Yesterday Dr. Moore published a piece on his personal website titled The Roman Road from Insurrection that I believe makes clear Dr. Moore’s ability to lead Southern Baptists has come to an end.[1] And it has nothing to do, finally, with his conclusions about Donald Trump’s fitness for the Presidency.
Let me explain what led me here, working from the lesser problems to the greater.
In a State of Confusion
Once upon a time Rick Warren wrote a popular book whose opening sentence was, “It’s not about you.” Warren spent the remainder of the book contradicting his own opening statement. In similar fashion, early in Dr. Moore’s piece he writes, “I don’t at all want to be heard as saying, ‘I told you so.’” Like Warren, Dr. Moore’s piece refutes his assertion.
Throughout all these years, I held out the possibility that maybe I am crazy, that I am completely unable to see what others were seeing… But, again, I told my wife in 2017: I am almost all alone here. I am going to pray that my critics are right — and that I am just incapable of seeing what they see. “I’m voting for a platform, not a person; an administration, not an individual,” people would tell me. I could not do that — in good conscience — but my attitude was, and is, “Who am I to pass judgment on the servant of another? It is before his own master that he stands or falls” (Rom. 14:4). We could disagree on all that, and still bear with one another — knowing that all would be sorted out in God’s timing.

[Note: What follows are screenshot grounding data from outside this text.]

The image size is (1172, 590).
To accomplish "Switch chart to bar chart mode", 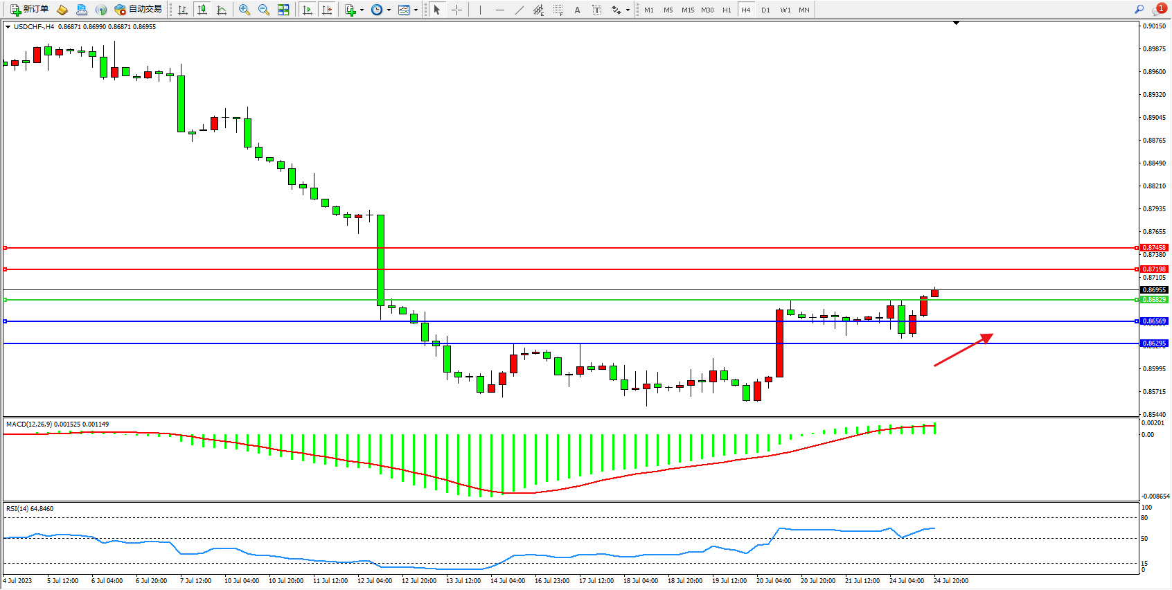I will (183, 10).
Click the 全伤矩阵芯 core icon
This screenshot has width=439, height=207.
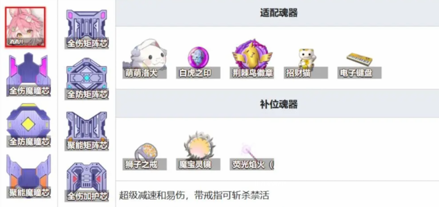pos(87,29)
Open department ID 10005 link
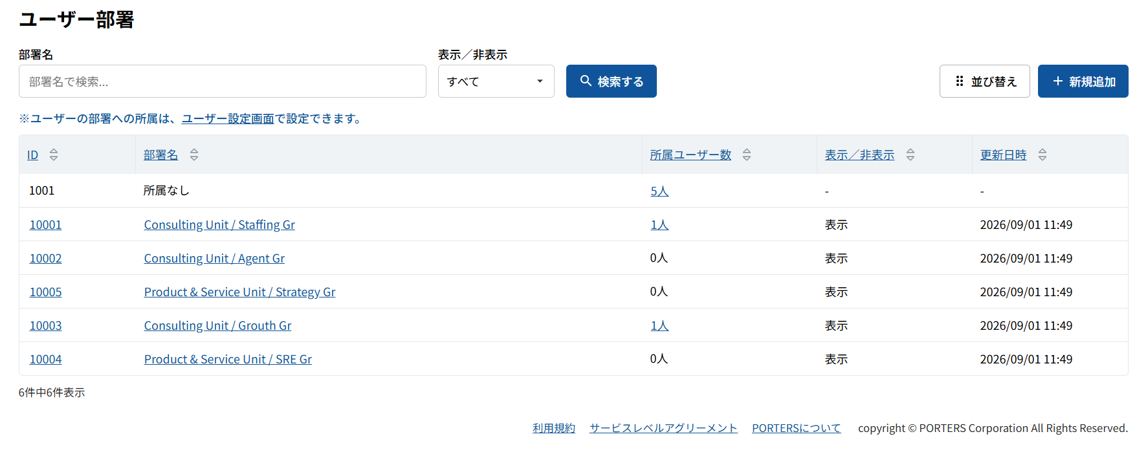The image size is (1148, 454). (46, 292)
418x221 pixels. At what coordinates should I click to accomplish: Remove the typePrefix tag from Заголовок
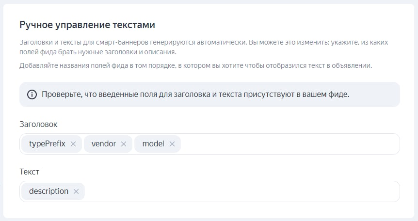pos(73,144)
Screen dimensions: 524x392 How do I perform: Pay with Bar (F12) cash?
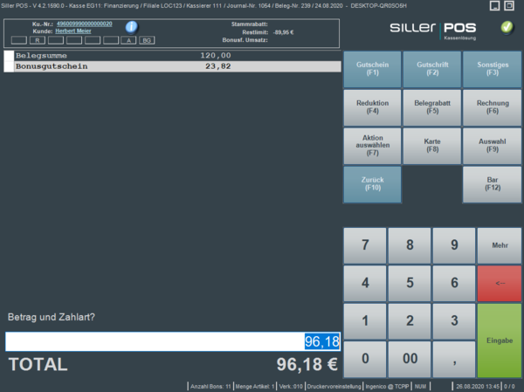[x=492, y=182]
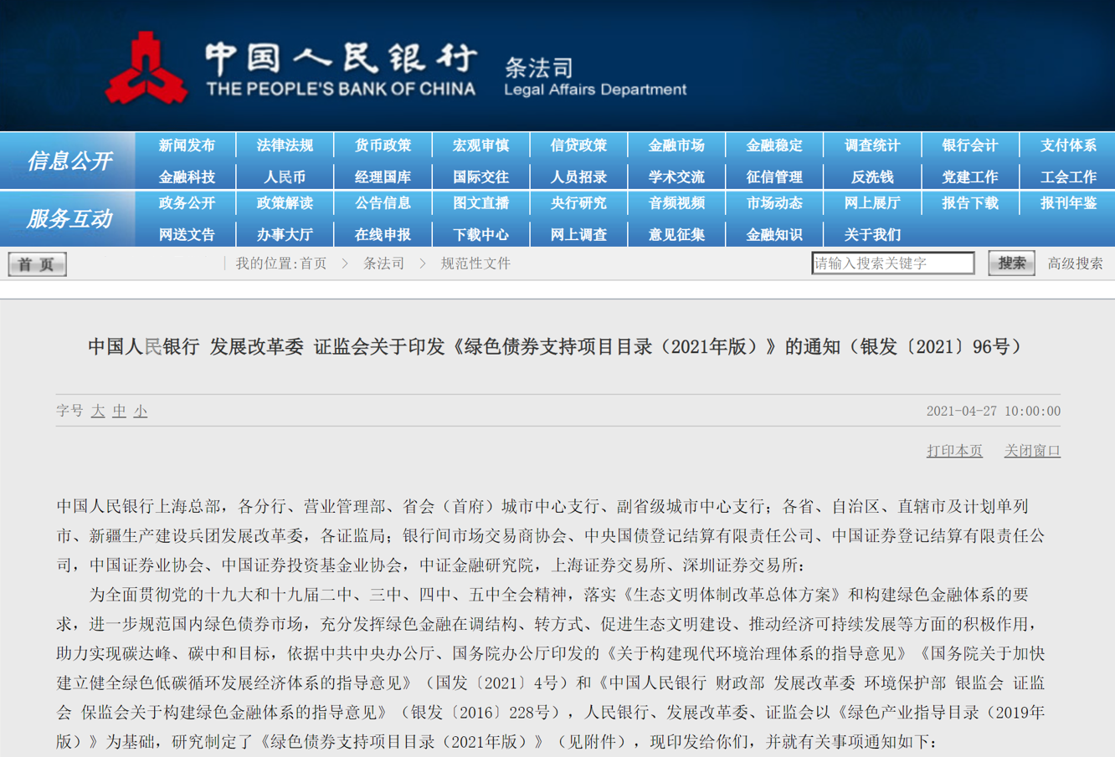The image size is (1115, 757).
Task: Click 打印本页 to print the page
Action: point(954,451)
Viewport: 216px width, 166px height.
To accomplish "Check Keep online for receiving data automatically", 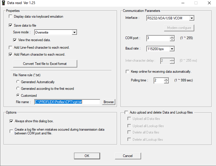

What is entirely eye-brow raising is Dr. Moore’s recounting of this conversation with his wife. I have no doubts the conversation happened (more on the trouble that brings in just a moment) but the content of the conversation is the issue. Dr. Moore was “almost all alone?” At what point? His voice was in deep alignment with the national narrative on Donald Trump’s character and prospects as a Presidential candidate. The most prominent evangelicals, with very few exceptions, were in agreement with Dr. Moore. Many used the platforms provided by their respective institutions to lend heft to their criticisms.
Do I exaggerate? I do not believe I do. However, surely any rational reader cannot conclude that Dr. Moore was “almost alone” in his criticism of Donald Trump, not even in the smaller pool of the Southern Baptist Convention.
So I am left, again, with my eyebrows heading ever-further up my chubby face as I re-read Dr. Moore’s words here. I believe this represents an honest assessment of his perspective. As someone living outside of Dr. Moore’s perspective this reads something like a full-scale break with reality akin, to borrow from C.S. Lewis, to a man declaring himself a poached egg.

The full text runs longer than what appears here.